* Records supplied
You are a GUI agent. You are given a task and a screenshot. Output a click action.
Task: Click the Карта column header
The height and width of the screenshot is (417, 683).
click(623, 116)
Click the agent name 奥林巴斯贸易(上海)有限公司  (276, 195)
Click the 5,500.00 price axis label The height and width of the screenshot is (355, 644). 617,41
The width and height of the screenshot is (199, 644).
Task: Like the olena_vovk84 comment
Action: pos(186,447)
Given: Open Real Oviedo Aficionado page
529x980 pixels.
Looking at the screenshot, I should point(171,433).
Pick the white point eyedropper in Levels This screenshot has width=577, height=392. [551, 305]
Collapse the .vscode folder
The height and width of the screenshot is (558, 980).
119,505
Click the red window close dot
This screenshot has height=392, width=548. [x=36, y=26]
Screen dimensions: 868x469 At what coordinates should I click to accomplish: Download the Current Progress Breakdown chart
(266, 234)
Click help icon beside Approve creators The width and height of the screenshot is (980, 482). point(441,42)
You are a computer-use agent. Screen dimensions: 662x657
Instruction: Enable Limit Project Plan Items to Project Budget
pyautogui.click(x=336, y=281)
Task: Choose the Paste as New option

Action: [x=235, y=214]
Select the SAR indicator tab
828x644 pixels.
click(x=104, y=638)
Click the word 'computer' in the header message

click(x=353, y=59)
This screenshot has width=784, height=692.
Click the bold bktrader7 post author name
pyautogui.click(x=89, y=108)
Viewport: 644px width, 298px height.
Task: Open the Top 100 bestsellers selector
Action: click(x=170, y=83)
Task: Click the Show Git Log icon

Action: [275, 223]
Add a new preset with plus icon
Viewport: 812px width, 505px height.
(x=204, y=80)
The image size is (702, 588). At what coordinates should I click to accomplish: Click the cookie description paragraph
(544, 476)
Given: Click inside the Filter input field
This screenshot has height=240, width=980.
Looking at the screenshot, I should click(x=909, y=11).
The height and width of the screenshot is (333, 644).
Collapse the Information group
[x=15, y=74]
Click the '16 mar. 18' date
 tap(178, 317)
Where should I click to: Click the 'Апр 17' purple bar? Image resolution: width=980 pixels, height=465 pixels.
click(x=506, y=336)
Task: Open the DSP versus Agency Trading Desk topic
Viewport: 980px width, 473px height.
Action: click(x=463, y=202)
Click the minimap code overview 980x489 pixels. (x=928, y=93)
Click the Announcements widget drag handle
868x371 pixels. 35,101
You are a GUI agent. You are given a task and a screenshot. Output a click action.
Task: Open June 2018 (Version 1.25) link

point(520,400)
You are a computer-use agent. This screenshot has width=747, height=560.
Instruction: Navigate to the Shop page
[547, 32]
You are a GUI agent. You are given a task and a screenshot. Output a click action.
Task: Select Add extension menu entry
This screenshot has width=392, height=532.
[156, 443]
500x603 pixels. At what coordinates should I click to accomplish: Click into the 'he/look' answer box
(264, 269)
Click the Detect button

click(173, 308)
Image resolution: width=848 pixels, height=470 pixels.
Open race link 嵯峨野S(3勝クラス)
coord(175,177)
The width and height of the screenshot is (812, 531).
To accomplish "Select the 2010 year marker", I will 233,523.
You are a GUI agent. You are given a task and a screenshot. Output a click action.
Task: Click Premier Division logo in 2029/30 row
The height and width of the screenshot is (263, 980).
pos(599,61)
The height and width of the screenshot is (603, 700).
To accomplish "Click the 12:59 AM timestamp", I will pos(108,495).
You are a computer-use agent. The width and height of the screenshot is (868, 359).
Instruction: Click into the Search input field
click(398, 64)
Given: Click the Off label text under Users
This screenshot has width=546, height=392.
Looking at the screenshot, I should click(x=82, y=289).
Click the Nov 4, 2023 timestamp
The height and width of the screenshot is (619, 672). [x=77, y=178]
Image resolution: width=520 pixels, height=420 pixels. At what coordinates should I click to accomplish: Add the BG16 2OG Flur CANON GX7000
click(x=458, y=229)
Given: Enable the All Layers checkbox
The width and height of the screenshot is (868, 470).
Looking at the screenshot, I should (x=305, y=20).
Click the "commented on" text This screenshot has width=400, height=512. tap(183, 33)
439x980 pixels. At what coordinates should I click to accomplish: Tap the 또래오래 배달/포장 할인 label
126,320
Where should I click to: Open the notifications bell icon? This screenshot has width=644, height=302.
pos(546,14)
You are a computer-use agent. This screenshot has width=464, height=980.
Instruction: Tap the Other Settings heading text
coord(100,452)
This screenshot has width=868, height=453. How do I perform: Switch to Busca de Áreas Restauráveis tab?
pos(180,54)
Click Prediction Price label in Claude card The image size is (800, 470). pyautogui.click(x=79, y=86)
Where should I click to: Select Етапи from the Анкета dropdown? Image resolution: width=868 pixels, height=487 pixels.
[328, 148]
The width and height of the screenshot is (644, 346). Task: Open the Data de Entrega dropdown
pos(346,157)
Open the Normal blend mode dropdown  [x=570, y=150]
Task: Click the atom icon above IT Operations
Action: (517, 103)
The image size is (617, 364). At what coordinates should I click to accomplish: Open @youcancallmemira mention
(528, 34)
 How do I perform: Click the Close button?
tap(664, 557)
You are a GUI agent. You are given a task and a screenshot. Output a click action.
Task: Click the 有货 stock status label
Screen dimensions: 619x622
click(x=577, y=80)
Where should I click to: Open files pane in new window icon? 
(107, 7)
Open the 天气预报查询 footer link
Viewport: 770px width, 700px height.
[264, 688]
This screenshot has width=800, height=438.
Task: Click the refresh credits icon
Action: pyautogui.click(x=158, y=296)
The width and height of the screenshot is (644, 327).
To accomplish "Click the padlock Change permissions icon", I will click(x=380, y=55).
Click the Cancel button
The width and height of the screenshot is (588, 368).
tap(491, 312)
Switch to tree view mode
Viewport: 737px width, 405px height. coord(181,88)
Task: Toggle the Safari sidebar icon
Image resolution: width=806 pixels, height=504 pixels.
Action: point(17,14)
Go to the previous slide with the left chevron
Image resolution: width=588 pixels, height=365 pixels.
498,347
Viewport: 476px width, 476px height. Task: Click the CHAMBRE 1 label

* Task directions
Could you return all the data above exactly as it appears?

* Finished task
You are a GUI agent. You are given a task and a screenshot. Output a click action.
Task: Click the Карта column header
The height and width of the screenshot is (417, 683).
click(623, 116)
Click the agent name 奥林巴斯贸易(上海)有限公司  (276, 195)
Click the 5,500.00 price axis label The height and width of the screenshot is (355, 644). 617,41
The width and height of the screenshot is (199, 644).
Task: Like the olena_vovk84 comment
Action: pos(186,447)
Given: Open Real Oviedo Aficionado page
529x980 pixels.
Looking at the screenshot, I should point(171,433).
Pick the white point eyedropper in Levels This screenshot has width=577, height=392. [551, 305]
Collapse the .vscode folder
The height and width of the screenshot is (558, 980).
119,505
Click the red window close dot
This screenshot has height=392, width=548. [x=36, y=26]
Screen dimensions: 868x469 At what coordinates should I click to accomplish: Download the Current Progress Breakdown chart
(266, 234)
Click help icon beside Approve creators The width and height of the screenshot is (980, 482). point(441,42)
You are a computer-use agent. Screen dimensions: 662x657
Instruction: Enable Limit Project Plan Items to Project Budget
pyautogui.click(x=336, y=281)
Task: Choose the Paste as New option

Action: [x=235, y=214]
Select the SAR indicator tab
828x644 pixels.
click(x=104, y=638)
Click the word 'computer' in the header message

click(x=353, y=59)
This screenshot has width=784, height=692.
Click the bold bktrader7 post author name
pyautogui.click(x=89, y=108)
Viewport: 644px width, 298px height.
Task: Open the Top 100 bestsellers selector
Action: click(x=170, y=83)
Task: Click the Show Git Log icon

Action: [275, 223]
Add a new preset with plus icon
Viewport: 812px width, 505px height.
(x=204, y=80)
The image size is (702, 588). At what coordinates should I click to accomplish: Click the cookie description paragraph
(544, 476)
Given: Click inside the Filter input field
This screenshot has height=240, width=980.
Looking at the screenshot, I should click(x=909, y=11).
The height and width of the screenshot is (333, 644).
Collapse the Information group
[x=15, y=74]
Click the '16 mar. 18' date
 tap(178, 317)
Where should I click to: Click the 'Апр 17' purple bar? Image resolution: width=980 pixels, height=465 pixels.
click(x=506, y=336)
Task: Open the DSP versus Agency Trading Desk topic
Viewport: 980px width, 473px height.
Action: click(x=463, y=202)
Click the minimap code overview 980x489 pixels. (x=928, y=93)
Click the Announcements widget drag handle
868x371 pixels. 35,101
You are a GUI agent. You are given a task and a screenshot. Output a click action.
Task: Open June 2018 (Version 1.25) link

point(520,400)
You are a computer-use agent. This screenshot has width=747, height=560.
Instruction: Navigate to the Shop page
[547, 32]
You are a GUI agent. You are given a task and a screenshot. Output a click action.
Task: Select Add extension menu entry
This screenshot has width=392, height=532.
[156, 443]
500x603 pixels. At what coordinates should I click to accomplish: Click into the 'he/look' answer box
(264, 269)
Click the Detect button

click(173, 308)
Image resolution: width=848 pixels, height=470 pixels.
Open race link 嵯峨野S(3勝クラス)
coord(175,177)
The width and height of the screenshot is (812, 531).
To accomplish "Select the 2010 year marker", I will 233,523.
You are a GUI agent. You are given a task and a screenshot. Output a click action.
Task: Click Premier Division logo in 2029/30 row
The height and width of the screenshot is (263, 980).
pos(599,61)
The height and width of the screenshot is (603, 700).
To accomplish "Click the 12:59 AM timestamp", I will pos(108,495).
You are a computer-use agent. The width and height of the screenshot is (868, 359).
Instruction: Click into the Search input field
click(398, 64)
Given: Click the Off label text under Users
This screenshot has width=546, height=392.
Looking at the screenshot, I should click(x=82, y=289).
Click the Nov 4, 2023 timestamp
The height and width of the screenshot is (619, 672). [x=77, y=178]
Image resolution: width=520 pixels, height=420 pixels. At what coordinates should I click to accomplish: Add the BG16 2OG Flur CANON GX7000
click(x=458, y=229)
Given: Enable the All Layers checkbox
The width and height of the screenshot is (868, 470).
Looking at the screenshot, I should (x=305, y=20).
Click the "commented on" text This screenshot has width=400, height=512. tap(183, 33)
439x980 pixels. At what coordinates should I click to accomplish: Tap the 또래오래 배달/포장 할인 label
126,320
Where should I click to: Open the notifications bell icon? This screenshot has width=644, height=302.
pos(546,14)
You are a computer-use agent. This screenshot has width=464, height=980.
Instruction: Tap the Other Settings heading text
coord(100,452)
This screenshot has width=868, height=453. How do I perform: Switch to Busca de Áreas Restauráveis tab?
pos(180,54)
Click Prediction Price label in Claude card The image size is (800, 470). pyautogui.click(x=79, y=86)
Where should I click to: Select Етапи from the Анкета dropdown? Image resolution: width=868 pixels, height=487 pixels.
[328, 148]
The width and height of the screenshot is (644, 346). Task: Open the Data de Entrega dropdown
pos(346,157)
Open the Normal blend mode dropdown  [x=570, y=150]
Task: Click the atom icon above IT Operations
Action: (517, 103)
The image size is (617, 364). At what coordinates should I click to accomplish: Open @youcancallmemira mention
(528, 34)
 How do I perform: Click the Close button?
tap(664, 557)
You are a GUI agent. You are given a task and a screenshot. Output a click action.
Task: Click the 有货 stock status label
Screen dimensions: 619x622
click(x=577, y=80)
Where should I click to: Open files pane in new window icon? 
(107, 7)
Open the 天气预报查询 footer link
Viewport: 770px width, 700px height.
[264, 688]
This screenshot has width=800, height=438.
Task: Click the refresh credits icon
Action: pyautogui.click(x=158, y=296)
The width and height of the screenshot is (644, 327).
To accomplish "Click the padlock Change permissions icon", I will click(x=380, y=55).
Click the Cancel button
The width and height of the screenshot is (588, 368).
tap(491, 312)
Switch to tree view mode
Viewport: 737px width, 405px height. coord(181,88)
Task: Toggle the Safari sidebar icon
Image resolution: width=806 pixels, height=504 pixels.
Action: point(17,14)
Go to the previous slide with the left chevron
Image resolution: width=588 pixels, height=365 pixels.
498,347
Viewport: 476px width, 476px height. Task: Click the CHAMBRE 1 label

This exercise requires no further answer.